Mit Spannung wurde sie erwartet: Mit der Deutschen Vet wagt sich erstmals ein ausländischer Veranstalter auf den Markt der deutschen Tierarztkongresse. Eine erste Bilanz der Auftaktveranstaltung. Knapp 1.000 Tierärzte kamen nach Köln.
von Jörg Held
Neugier war das vorherrschende Motiv für viele Besucher: Was machen die Briten anders? Ist die Deutsche Vet nun eine Fachmesse mit Fortbildungsangebot oder eine Fortbildung mit Fachausstellung? Funktioniert das Konzept der London Vet Show auch in Deutschland?
Einiges jedenfalls macht der Neue anders: Veranstaltungsort ist eine einzige Halle der Köln-Messe. In ihr spielt sich alles ab. Um die zentrale Fachausstellung herum sind die sogenannten Theater-Säle angeordnet – in Köln zwei große durch Vorhänge abgetrennte Vortragsbereiche, dazu kommen mehrere Seminar- und Workshopzonen. Eine davon zentral inmitten in der Fachausstellung platziert. Diese Art der Vortragsbühne ist vor allem für Unternehmensworkshops interessant – und als solche etwa Besuchern der EuroTier bekannt.
Nichts geht ohne Barcode
Ungewohnt auch das digitale Ticketing: Scannen zum Eintritt in die Messe, scannen beim Betreten einer jeden Vortragsarea und ohne Scan gibt es auch keine ATF-Bescheinigung. Was bei Messen üblich und international auch auf Tierarztfortbildungen längst Standard ist, kommt jetzt nach Deutschland.
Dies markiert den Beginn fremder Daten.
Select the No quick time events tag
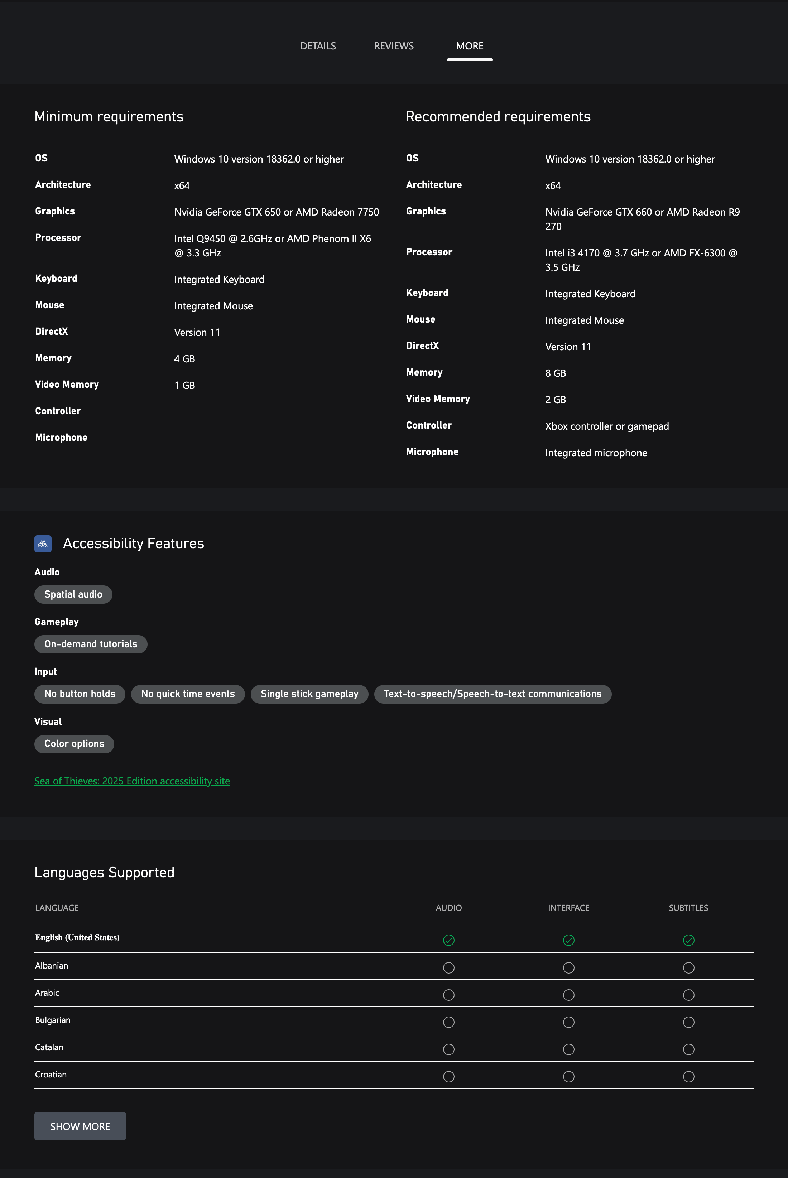 click(187, 694)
Vorträge: Gemischte Resonanz
Das Konzept der Fachvorträge in abgetrennten Bereichen neben der Industrieausstellung ist typisch für die Vet Shows der Briten – in Köln war das Hintergrundrauschen der Ausstellung für einige Teilnehmer gewöhnungsbedürftig.
Das tiermedizinische Fachprogramm gestalteten die Stiftung Tierärztliche Hochschule Hannover und das Royal Veterinary College London ergänzt um weitere internationale Referenten. Eine erste – nicht repräsentative – Sammlung von Reaktionen, fiel gemischt aus: Sie reichte von „sehr praxisorientiert, da kann man echt was mit anfangen“, bis zur Enttäuschung, dass man von „international bekannten Namen dann doch nur ‚Basics‘ hört“.
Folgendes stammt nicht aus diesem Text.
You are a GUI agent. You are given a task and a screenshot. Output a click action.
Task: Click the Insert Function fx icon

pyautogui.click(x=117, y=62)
Genau diese Internationalität vieler, für den deutschen Vortragsmarkt neuer „Speaker“, wurde aber auch sehr positiv registriert. Sie vermittelten neue Aspekte und Ansätze. Kritische Anmerkung hier: Die ein oder andere Medikamentenempfehlung war nicht so ganz mit dem deutschen Arzneimittelrecht vereinbar.
Der Fokus auf klare, praxisorientierte Botschaften, mit denen der Veranstalter ganz gezielt jüngere Tierärzte ansprechen will, ist Teil des Vet Show-Konzeptes.
Der Rücklauf der Teilnehmerbefragung wird klären, welche Wahrnehmung letztlich überwog.
Zeitkonzept: Vorträge im Stundentakt
In den beiden „Theater-Sälen“ starteten die jeweils auf eine Stunde ausgelegten Vorträge mit 15 Minuten Zeitversatz. Dazwischen gab es zwar je 20 Minuten Pause, längere Pausen aber fehlten. Die Messetage sind straff durchgetaktet. Auch das ist Teil des Formates.
Wer also zwischen den zwei Sälen pendeln wollte, hatte durch den Zeitversatz nur etwa fünf Minuten, um die Ausstellung zu durchqueren. Vor allem die Aussteller empfanden dies als „zu knapp“. Ein etwas anderes Zeitkonzept ist für 2018 in der Überlegung.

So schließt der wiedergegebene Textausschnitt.